- BRIEF A -
Output the passage from the community property article word for word. Begin at the words that have "July 14, 2017Estate" and stop after "need to know.".

- EXCERPT PROVIDED -
***

Distinguishing Between Community and Separate Property in Your Estate Plan

July 14, 2017Estate Planning

Orange County estate planning attorneys When it comes to estate planning, our Orange County estate planning attorneys will tell you that the nature of your property is very important. This is especially true in Orange County and all of California, which is a community-property state.  Understanding how community property ownership affects your estate plan is crucial. Here is what you need to know.

What is community property?

California, along with eight other states, is a community-property state. What that means is any property that is acquired during the course of marriage will be considered equally owned by both spouses. On the other hand, separate property is the property each individual acquired before marriage. There are two exceptions. Gifts and inheritances which are given only to one spouse are considered separate property, even if acquired during the marriage. Also, if a couple does not divorce, but legally separates, the surviving spouse will not be entitled to any of the deceased spouse’s property.

***

- BRIEF B -
Please format every line of the rows below as a Markdown table with the columns Line No. and Content, numbering the lines and omitting blank ones. Leave the pictures out.

***

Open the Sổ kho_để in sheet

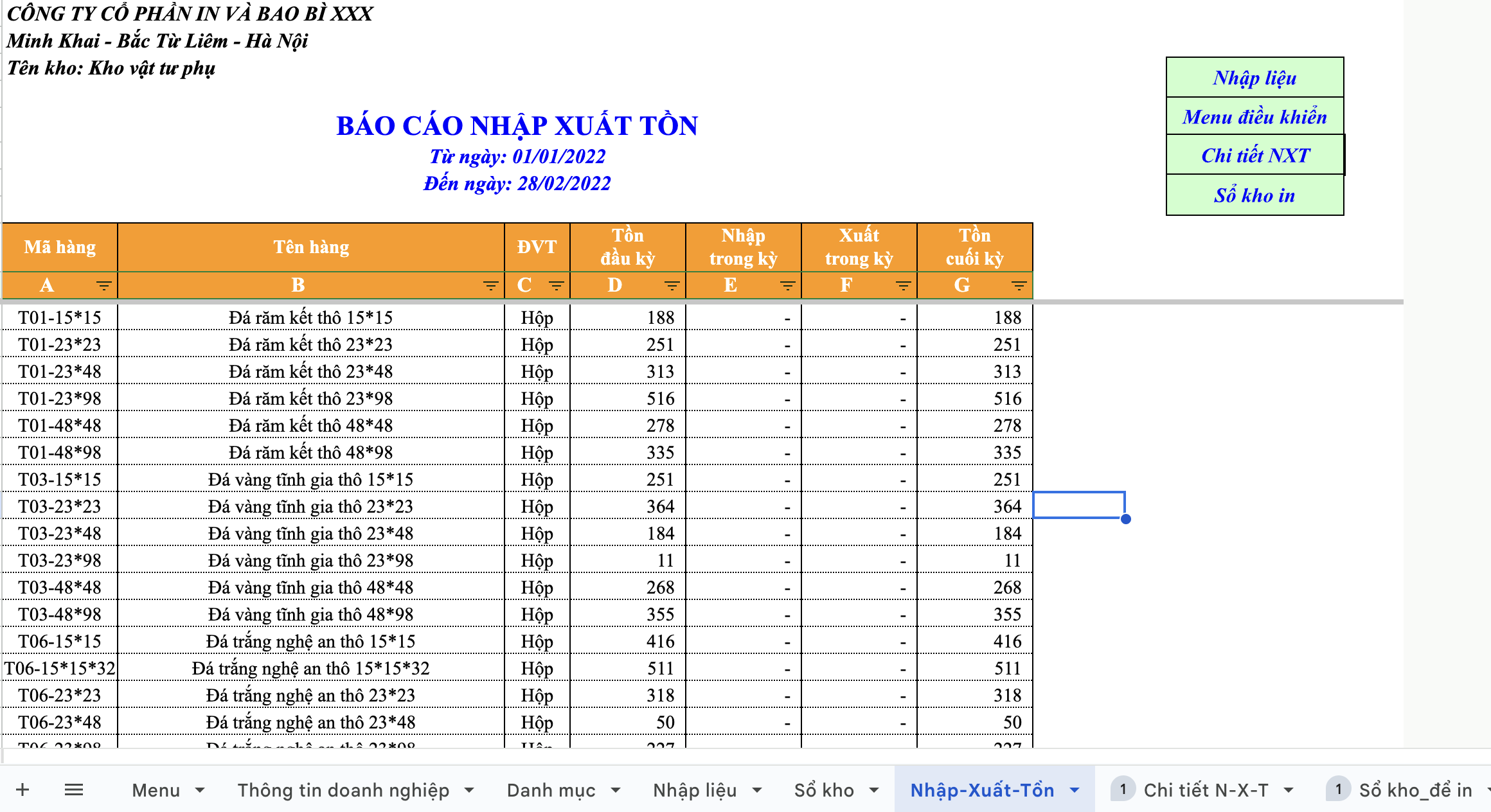[x=1414, y=790]
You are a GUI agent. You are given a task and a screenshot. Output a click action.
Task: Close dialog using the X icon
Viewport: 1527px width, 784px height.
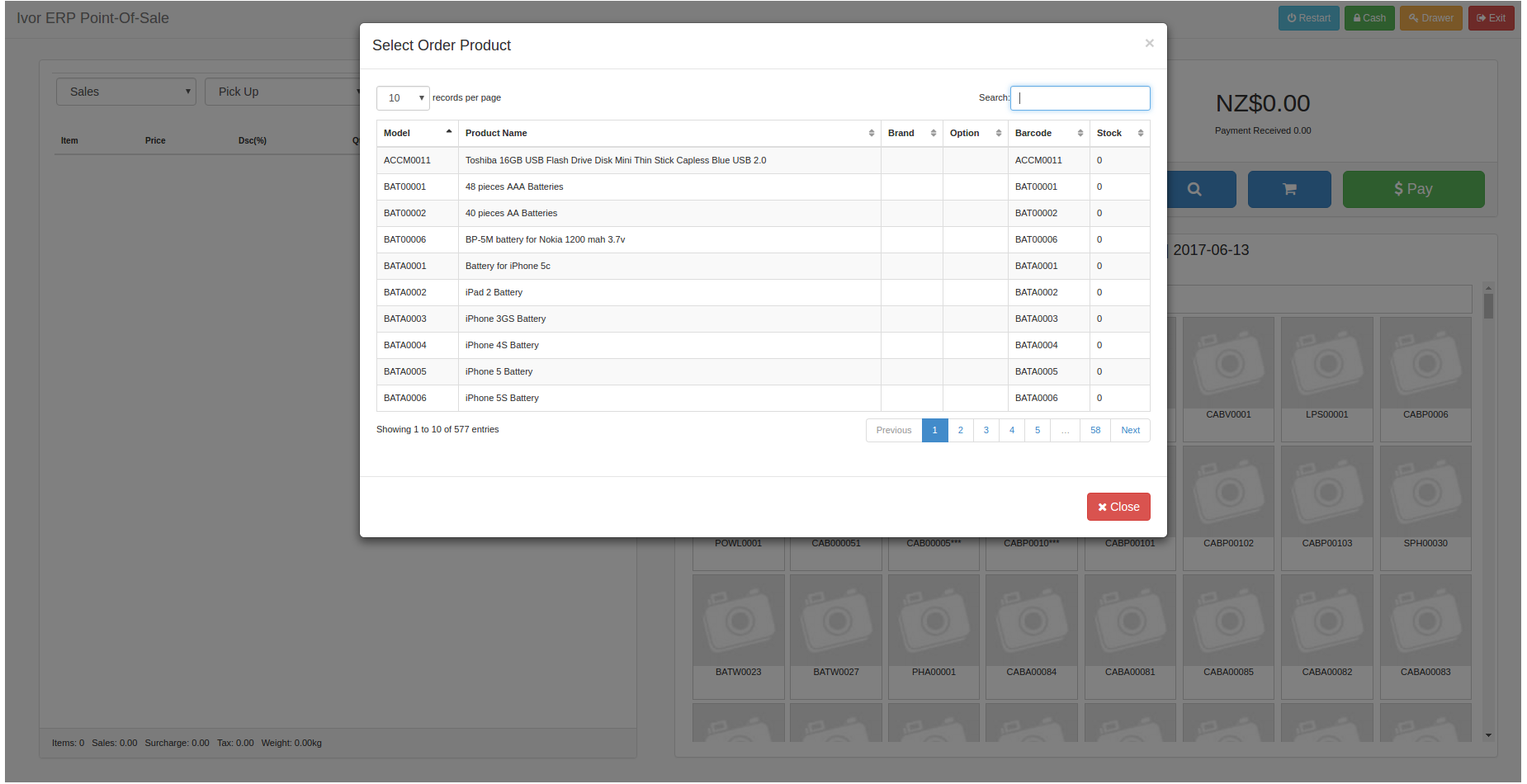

***

- OUTPUT A -
July 14, 2017Estate Planning

Orange County estate planning attorneys When it comes to estate planning, our Orange County estate planning attorneys will tell you that the nature of your property is very important. This is especially true in Orange County and all of California, which is a community-property state.  Understanding how community property ownership affects your estate plan is crucial. Here is what you need to know.

- OUTPUT B -
| Line No. | Content |
|---|---|
| 1 | Open the Sổ kho_để in sheet |
| 2 | [x=1414, y=790] |
| 3 | You are a GUI agent. You are given a task and a screenshot. Output a click action. |
| 4 | Task: Close dialog using the X icon |
| 5 | Viewport: 1527px width, 784px height. |